Der Vorstand und die Mitgliederversammlung der European Pallet Association e.V. (EPAL) haben sich entschlossen, die Zusammenarbeit mit dem CEO der EPAL, Martin Leibrandt, zu beenden. Das teilte die Organisation in einer Meldung an die Presse mit. Martin Leibrandt habe die EPAL nach mehr als sechs Jahren mit Ablauf zum 30.6.2018 verlassen. Über die Nachfolge werde der Vorstand der EPAL zu gegebener Zeit entscheiden, heißt es in der Mitteilung. Bis dahin werden der Präsident der EPAL, Robert Holliger, und der Vizepräsident, Dirk Hoferer, gemeinsam mit der Stellvertreterin des CEO, Claudia Töller, die Geschäftsführung der EPAL wahrnehmen.Gleichzeitig mit dem Ausscheiden aus der EPAL endet auch die Tätigkeit von Martin Leibrandt als Geschäftsführer der Gütegemeinschaft Paletten e.V. (GPAL), dem deutschen Nationalkomitee. Sabine Dresbach sowie Suzane Giurlando stünden als Ansprechpartner wie gewohnt bei der Gütegemeinschaft Paletten e.V. (GPAL) zur Verfügung.

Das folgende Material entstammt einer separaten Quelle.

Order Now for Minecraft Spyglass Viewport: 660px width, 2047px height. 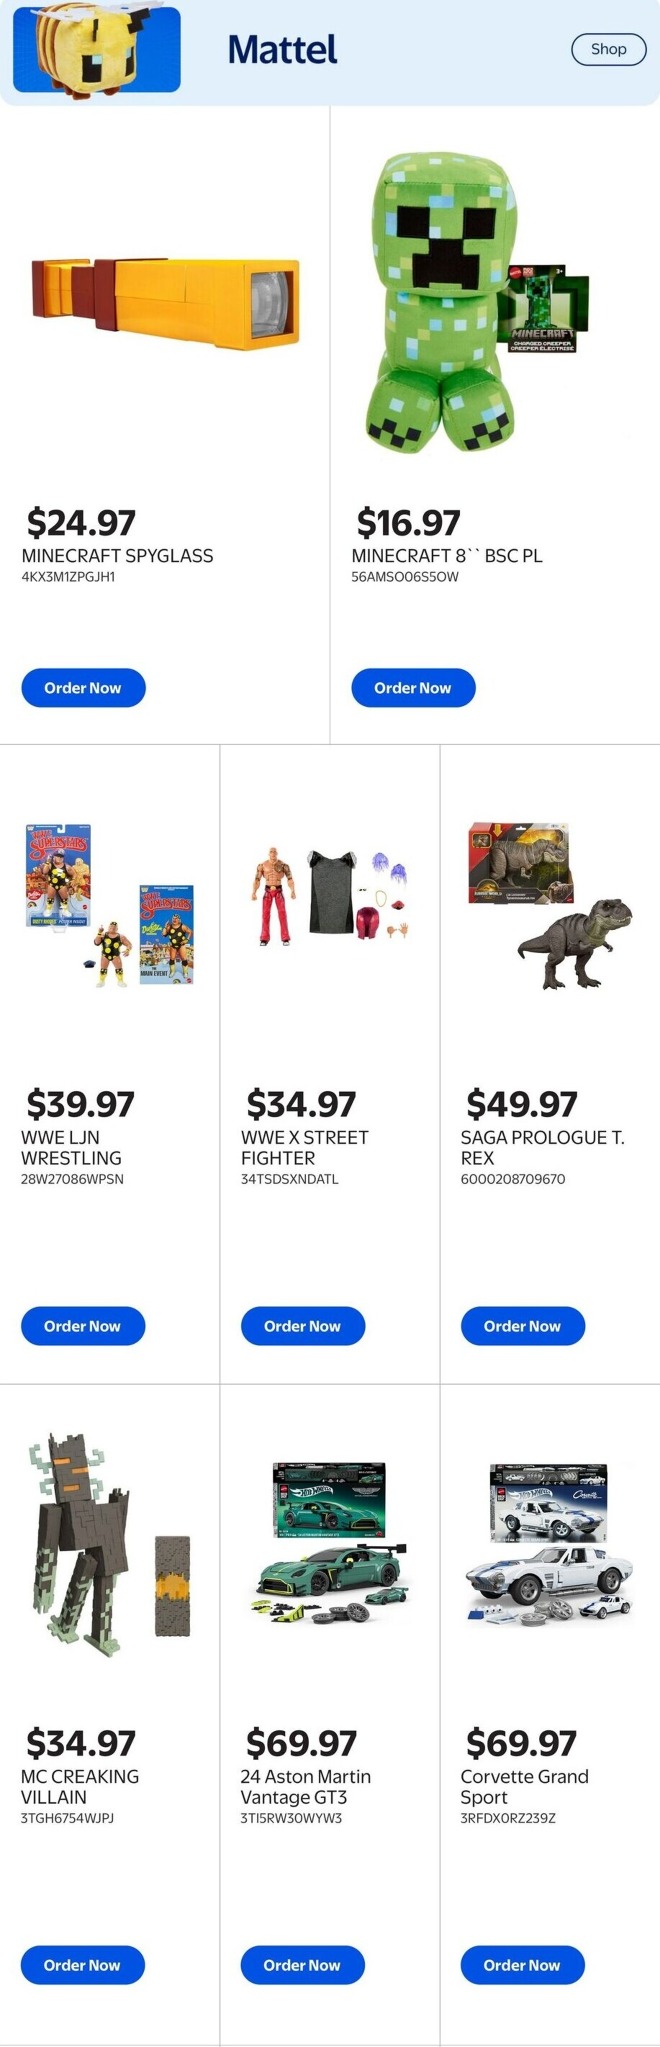83,687
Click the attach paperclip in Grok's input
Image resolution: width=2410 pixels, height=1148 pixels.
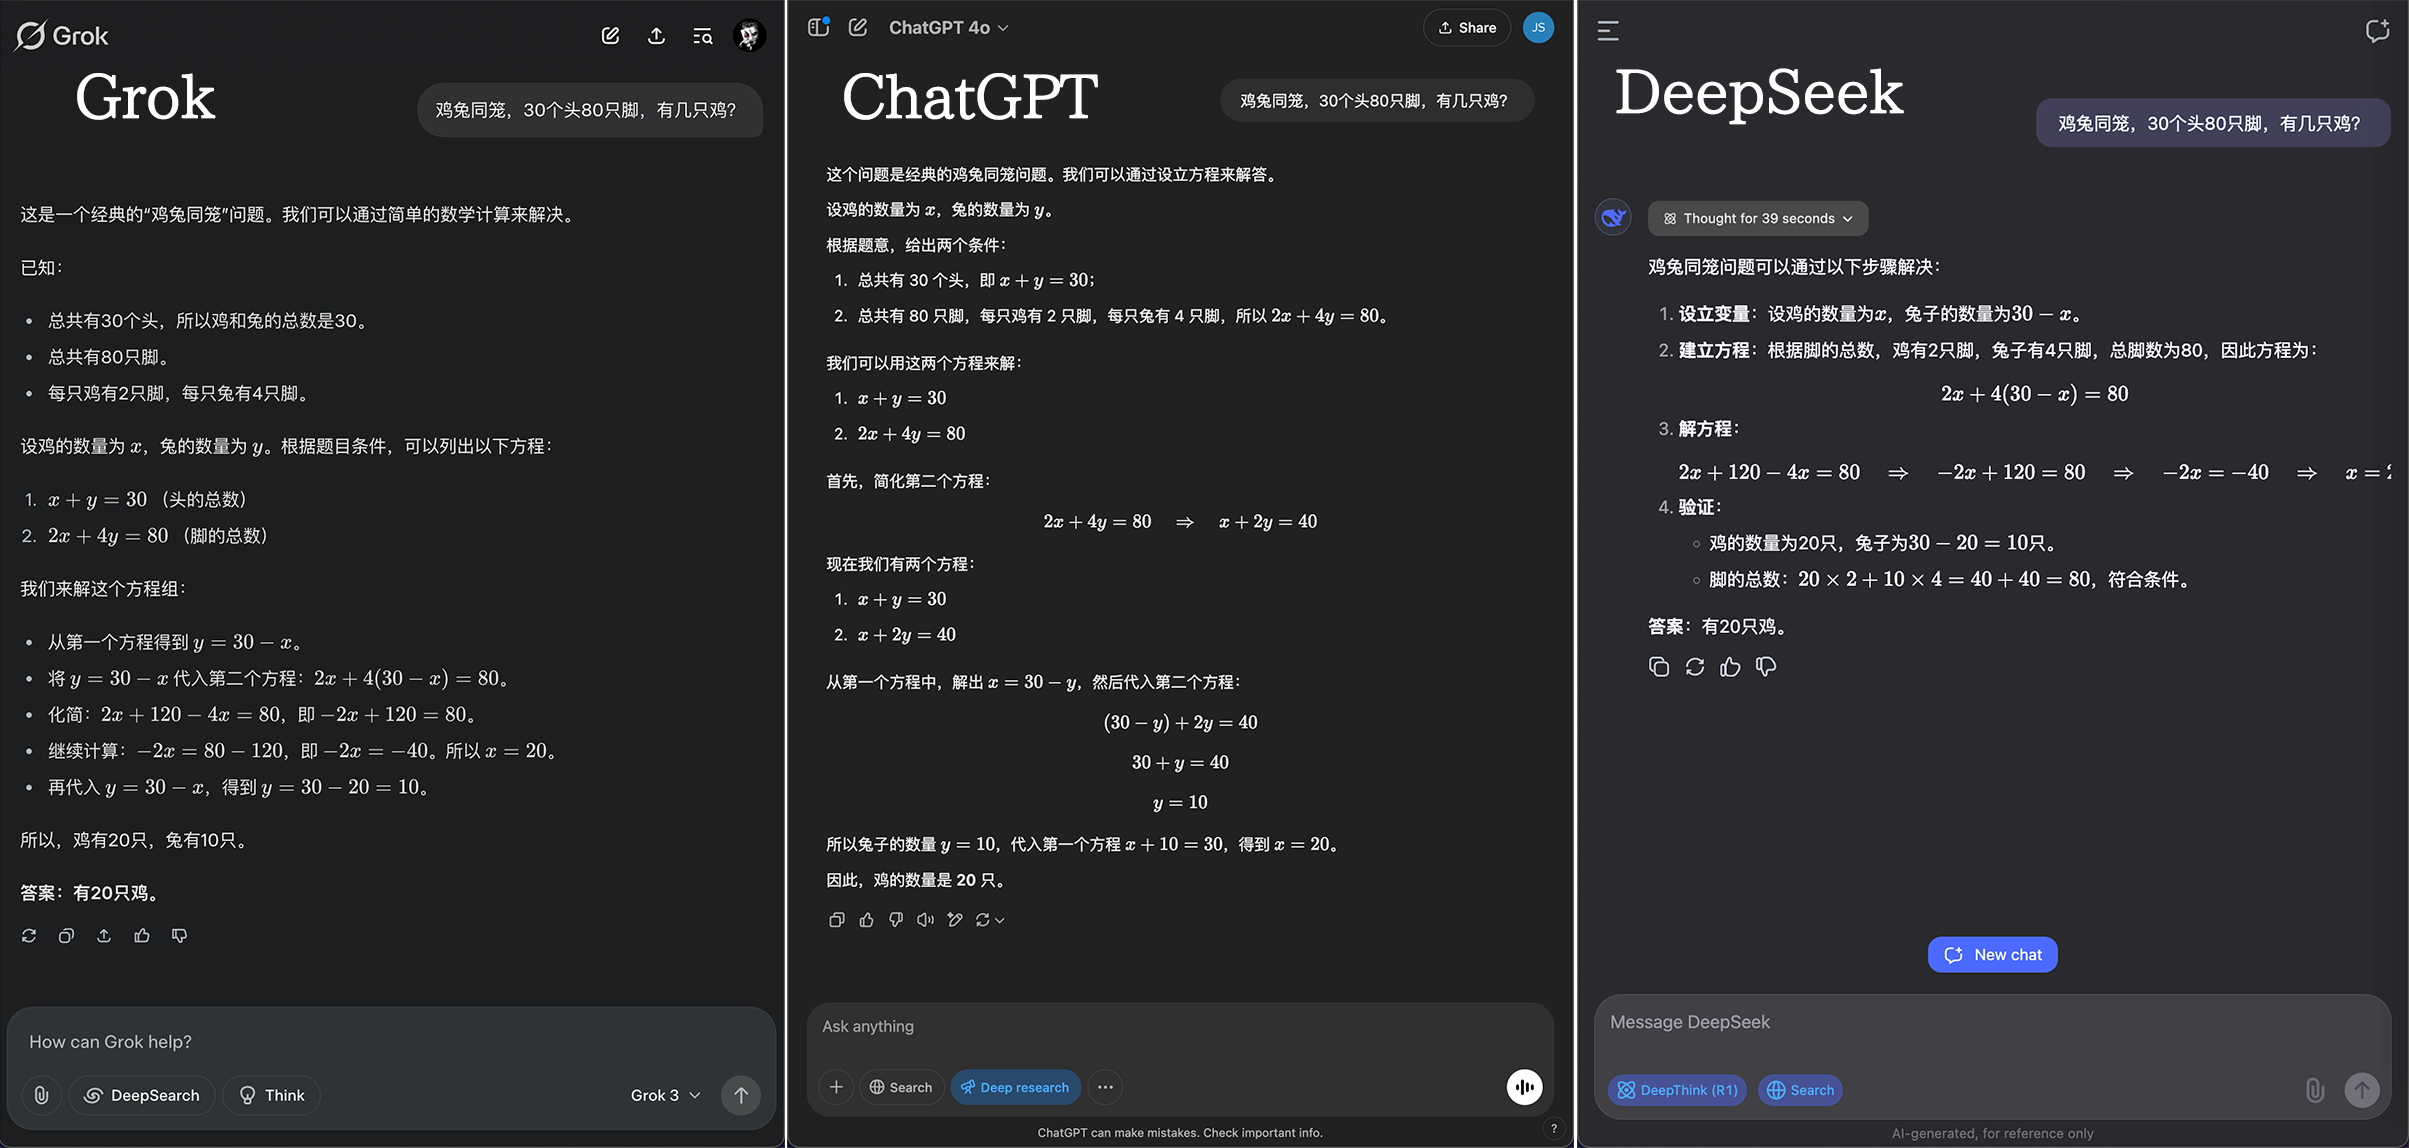pyautogui.click(x=41, y=1095)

Größter offener Tauschpool

Hintergrund: Die European Pallet Association e.V. (EPAL) sichert mit über 500 Millionen EPAL-Europaletten und 20 Millionen Gitterboxen im weltweit größten offenen Tauschpool den Warenfluss in der Logistikwelt. 1991 als Dachverband der lizenzierten Hersteller und Reparateure von EPAL-Ladungsträgern gegründet, ist die EPAL weltweit verantwortlich für deren gleichbleibende Qualität. Als eingetragener Verein verfolgt die EPAL keine wirtschaftlichen Interessen und trifft nach eigenen Angaben alle Entscheidungen im Interesse ihrer Industrie-, Handels- und Logistikpartner. Die EPAL wird in über 30 Ländern durch 14 Nationalkomitees vertreten, die sich der nationalen Umsetzung der EPAL-Ziele verpflichtet haben.